With passwords, though, another option is available: one-way hashes. A hash function takes an input of data, such as a password, and outputs a value that’s always the same length and format. The algorithm is designed so that it’s easy to calculate a hash, but essentially impossible to reverse the process. Also, slight adjustments to the input drastically change the output value, and the chances of two values leading to the same hash are extremely unlikely. To use another analogy, think of a person’s fingerprint. It’s easy to capture a fingerprint using an ink pad and paper. But if you start with a fingerprint and want to identify the person it came from, you’re at a loss without a database of records to check. And once again, finding two identical fingerprints from two different people would probably never happen.
If an application stores the hash of a password instead of the actual password or a value generated by reversible encryption, then theoretically, the password would remain safe if the database were ever breached. When a user tries to log in, the application simply generates a hash of the supplied password (remember, generating hashes is easy) and compares it against the stored hash. If they match, the user has given the right password. If not, the password is wrong.
Just as people have built databases of human fingerprints, however, databases of hashes exist for common values, so only using a hash would not protect users with simple passwords. Weaknesses have also been found in older hash algorithms, such as MD5. Better options include SHA-1 and the various versions of SHA-2, but they are still not sufficient on their own. Extra protection comes from adding “salt.”

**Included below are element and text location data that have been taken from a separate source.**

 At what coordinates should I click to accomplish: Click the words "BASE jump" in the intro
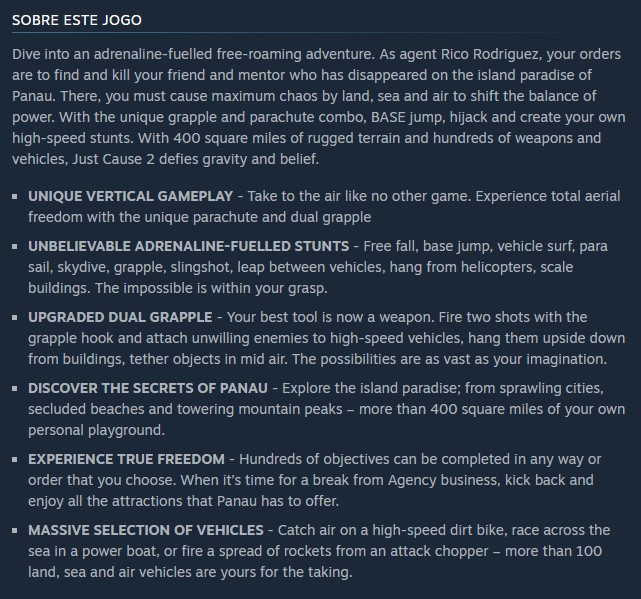[x=412, y=115]
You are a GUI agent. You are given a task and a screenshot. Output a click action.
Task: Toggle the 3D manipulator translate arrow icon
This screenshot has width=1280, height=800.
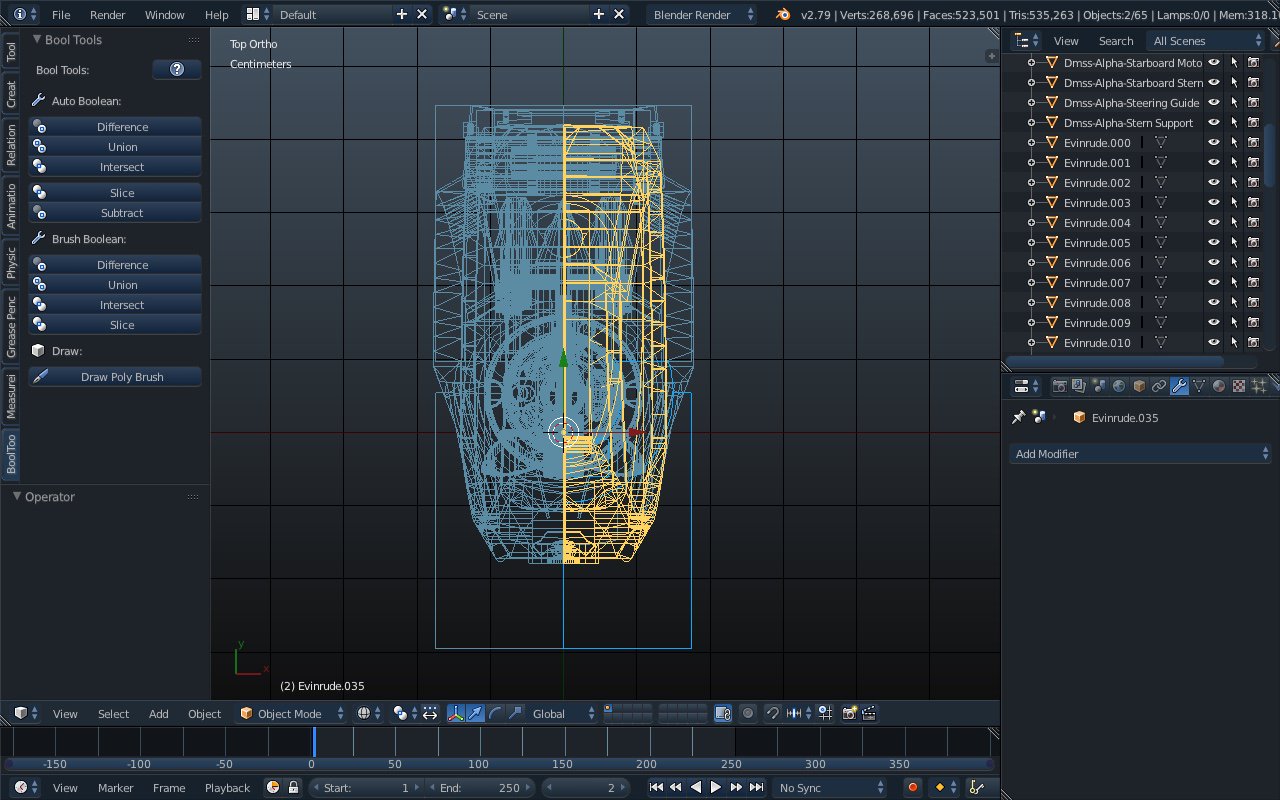pyautogui.click(x=475, y=713)
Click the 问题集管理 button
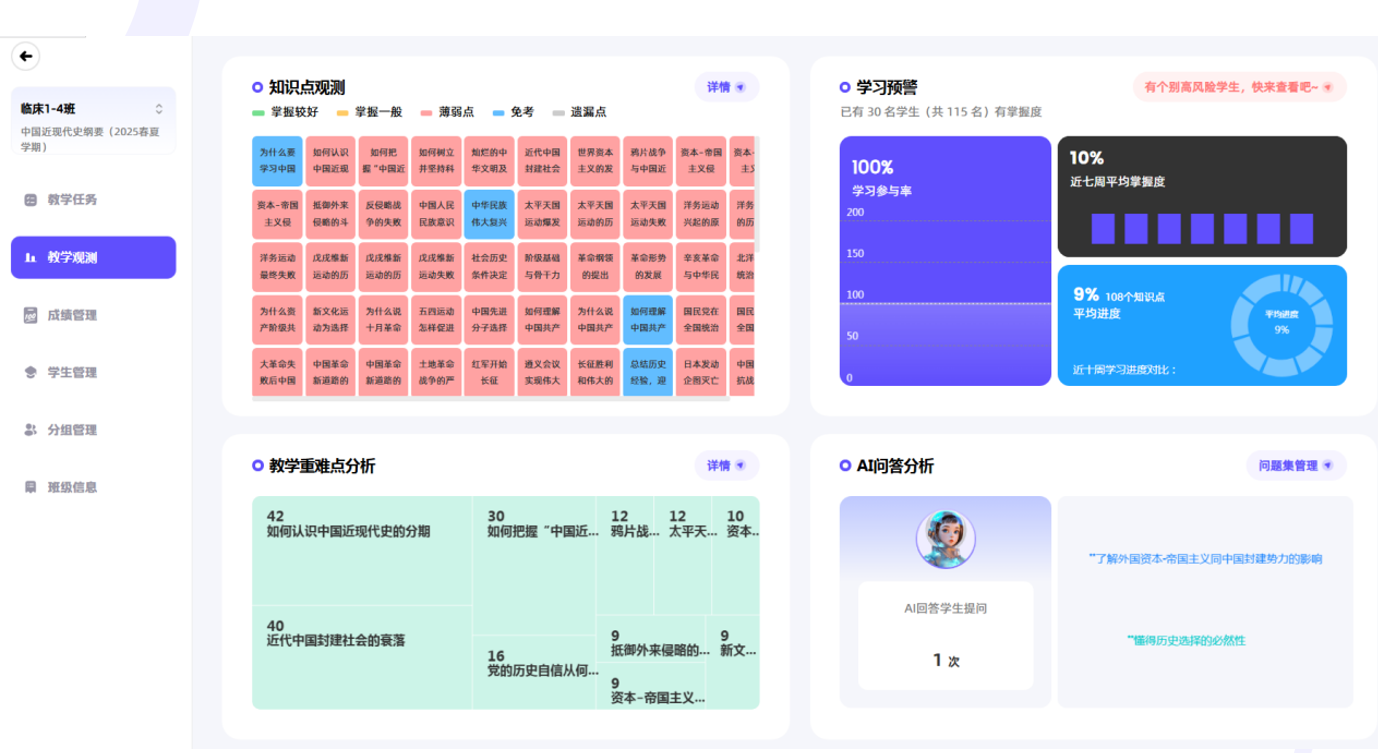 1295,465
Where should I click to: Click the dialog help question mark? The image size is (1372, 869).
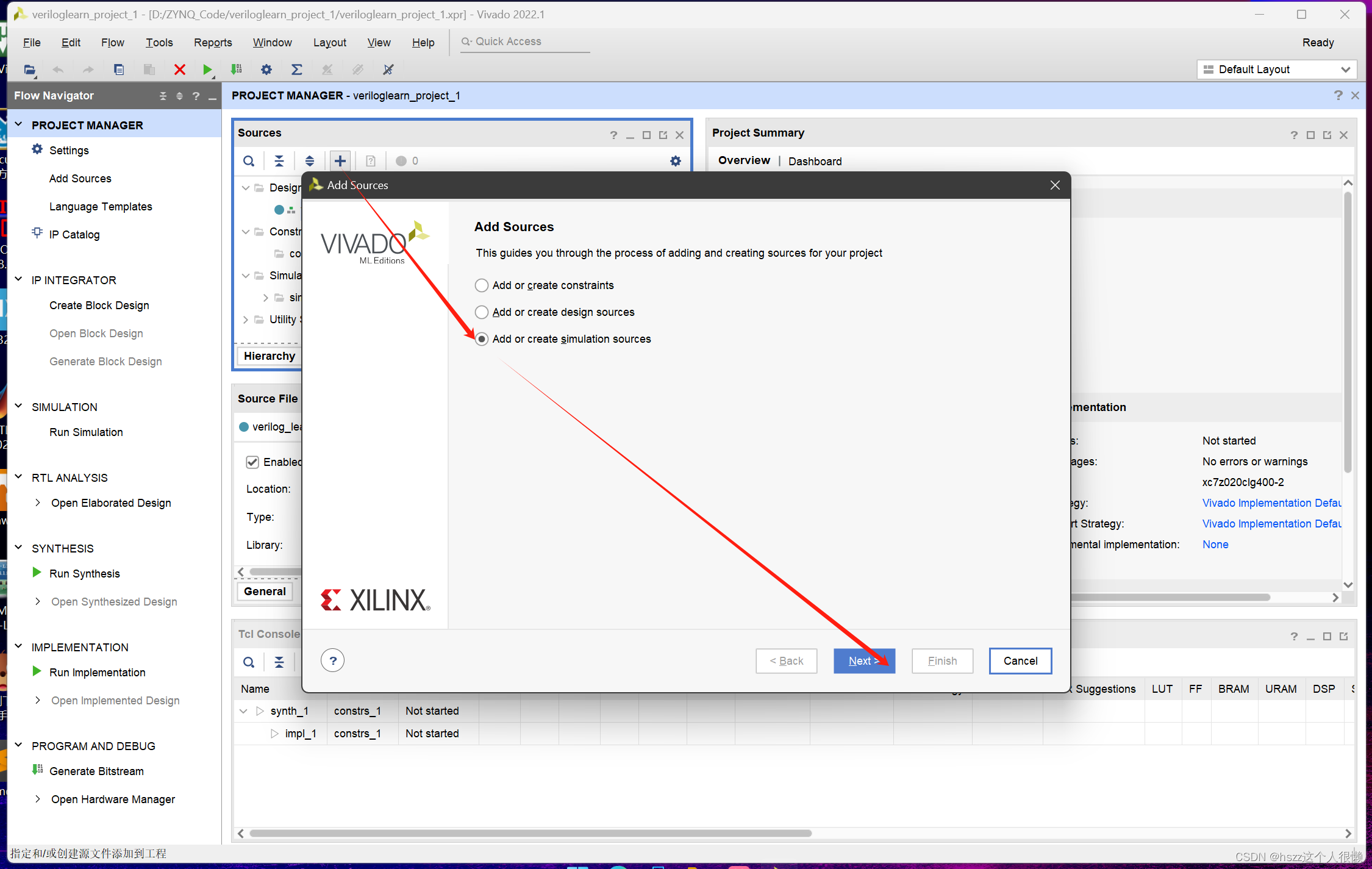333,660
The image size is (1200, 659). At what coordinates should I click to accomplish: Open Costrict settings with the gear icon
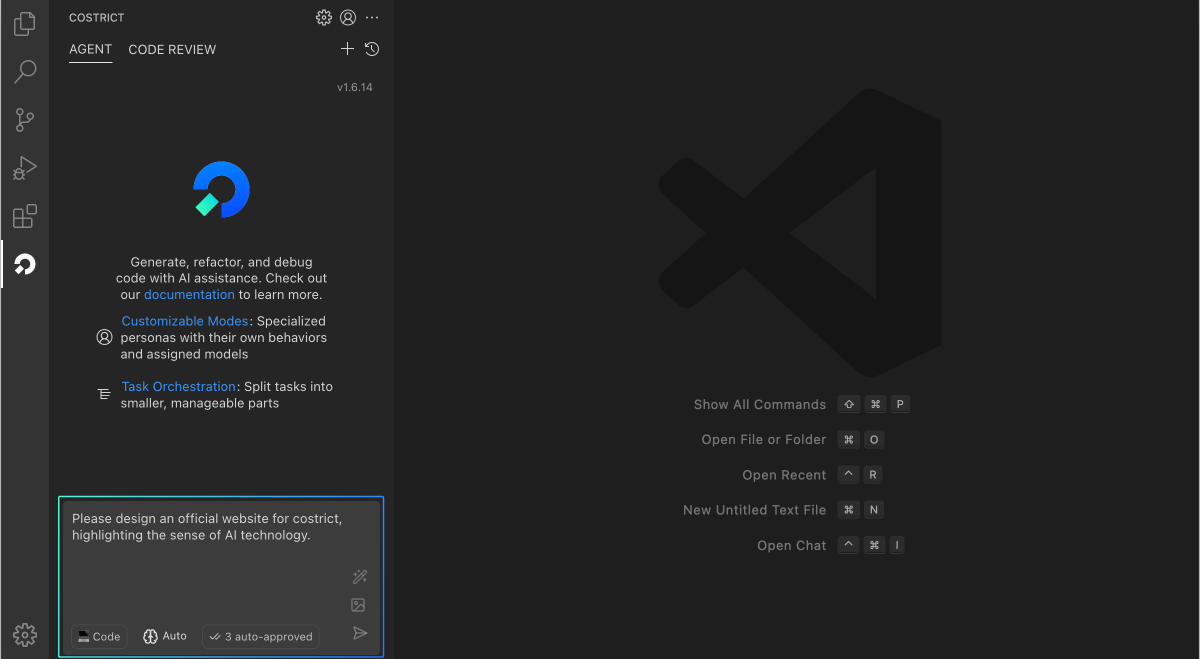[x=323, y=17]
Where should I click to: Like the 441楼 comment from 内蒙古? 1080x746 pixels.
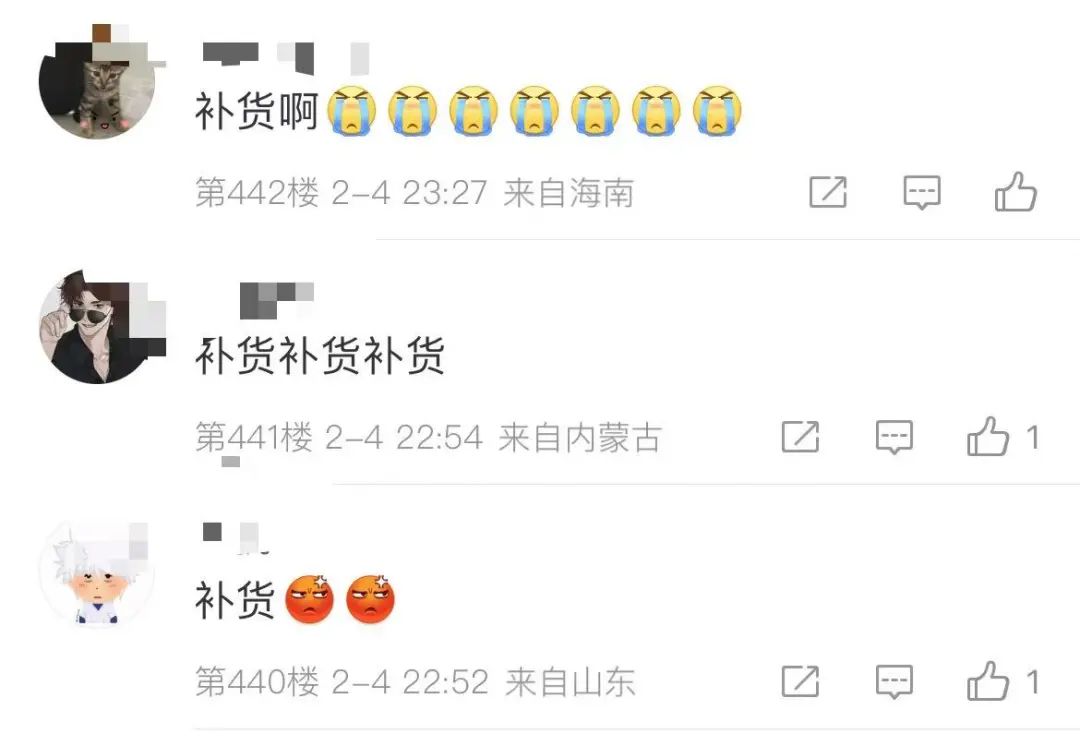(1002, 436)
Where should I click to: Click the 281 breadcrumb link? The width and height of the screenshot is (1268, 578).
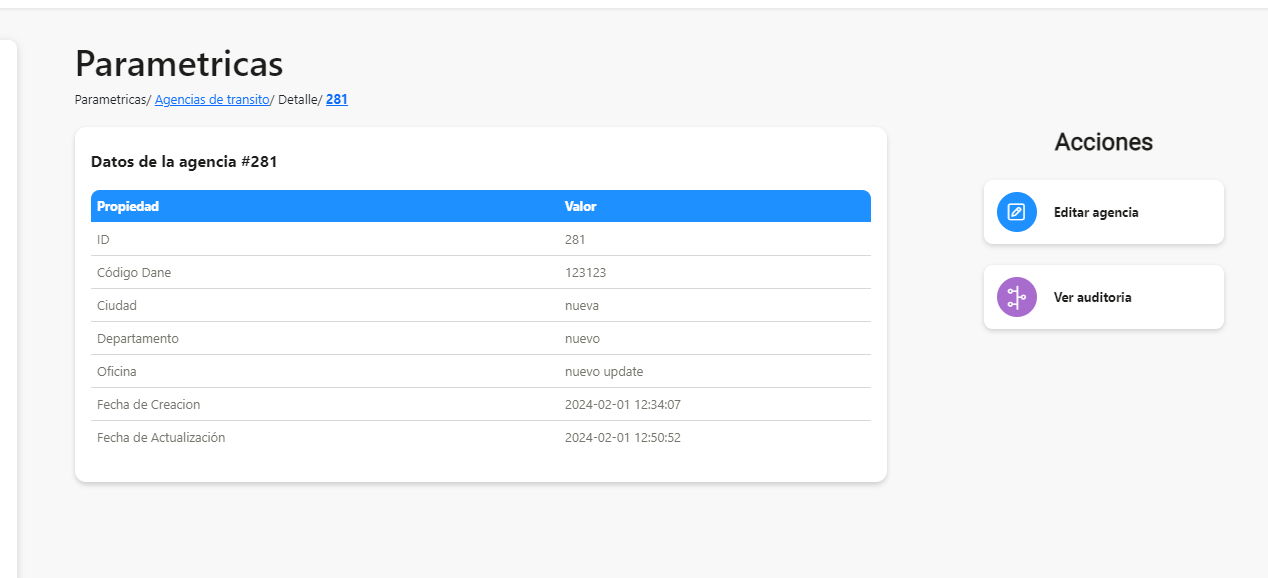[337, 100]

In this context, salt refers to an extra string of random information that’s unique for each saved record. This salt is then concatenated with the password and a hash is generated for the entire new string. The salt needs to be saved along with the hash in the database so that login passwords can still be verified, but it should still be kept secret as much as possible. When a user logs in, their supplied password is concatenated with the salt, hashed, then checked against the stored hash.
With this system, an attacker who manages to break in to the database will only recover salted hashes instead of actual passwords. The nature of hash algorithms means that even if a user had a simple password, the salt helps ensure that their hash won’t match any found in common hash databases. To figure out each password, an attacker would have to compute all possible values with each individual salt, vastly multiplying the amount of computation required.
Of course, just as toothpaste manufacturers remind buyers that their products are only one component of good dental health, salted hashes are only one part of a secure application. In fact, with technologies such as OpenID, OAuth, and Facebook Connect, many sites really don’t even need to handle user passwords any more. But if your application does require its own authentication, a robust implementation of salted hashes ought to be a baseline for password security.